**SHORT EXERCISE:**
What comes next in the article on the food safety bill below? Continue it from its last sentence.

**PAGE TEXT:**
*****

The legislation passed Tuesday would give the government broad new powers to inspect processing plants, order recalls and impose stricter standards for imported foods. The $1.4 billion bill would also require larger farms and food manufacturers to prepare detailed food safety plans and tell the Food and Drug Administration how they are working to keep their food safe at different stages of production.
Praising the House, FDA Commissioner Margaret Hamburg said the bill will give her agency new tools to make substantial improvements in food safety.
"This law makes everyone responsible and accountable at each step in today's global food supply chain," Hamburg said.
The food safety bill has faced several false starts since the House first passed it in July 2009. It stalled in the Senate for more than a year as small farms objected to the increased oversight and conservatives complained about the cost. Most recently, the Senate passed the bill in November with tax provisions that were supposed to originate in the House under the Constitution, threatening completion of the bill.

*****

**INFORMATION SHOWN:**
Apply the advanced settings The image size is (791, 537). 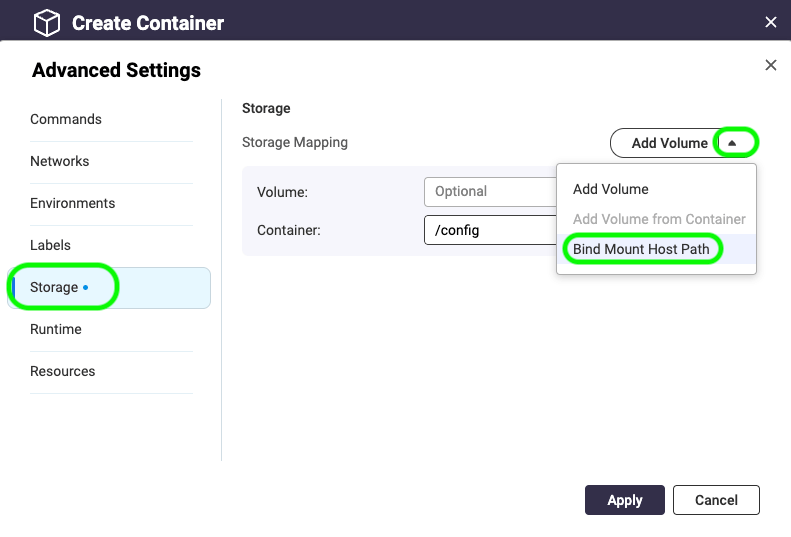coord(625,500)
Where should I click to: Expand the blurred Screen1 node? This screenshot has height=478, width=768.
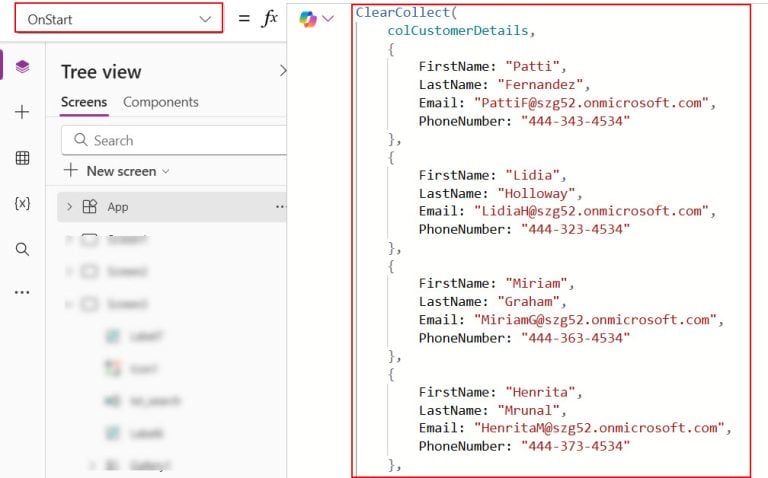[x=70, y=240]
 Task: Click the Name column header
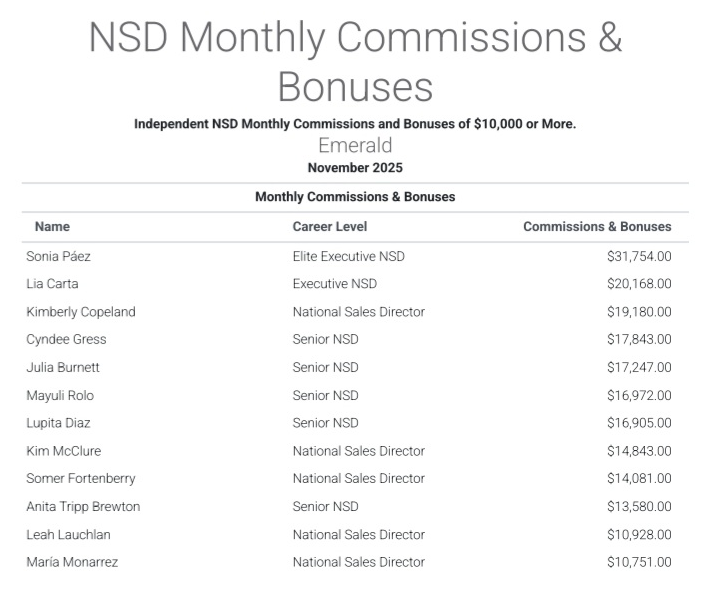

*****

**OUTPUT FOR THIS TASK:**
House leaders tried to revive the bill by including it in year-end budget legislation, but that legislation later died when Senate Republicans objected to adding food safety and other unrelated measures to the giant spending bill. Democratic leader Harry Reid gave the legislation a last-minute, surprise reprieve Sunday by working with Republicans to pass a stand-alone food safety bill by voice vote, sending it to the House. The House passed it 215-144, sending it to Obama just under the wire as Congress prepares to adjourn for the year.
The bill would emphasize prevention so the agency could try to stop outbreaks before they begin. The recent outbreaks have exposed a lack of resources and authority at the FDA as the embattled agency struggled to trace and contain the contaminated products. The agency rarely inspects most food facilities and farms, visiting some every decade or so and others not at all.
"Really this is a major victory for every American who will sit down at the dinner table and have more confidence that their food is going to be safe," said Erik Olson, director of food and consumer product safety at the Pew Health Group.
The legislation has unprecedented backing from many major food companies, many of which realize that safe food is good for business. Recent outbreaks in spinach and other foods have hurt those industries financially as consumers hear about widespread recalls.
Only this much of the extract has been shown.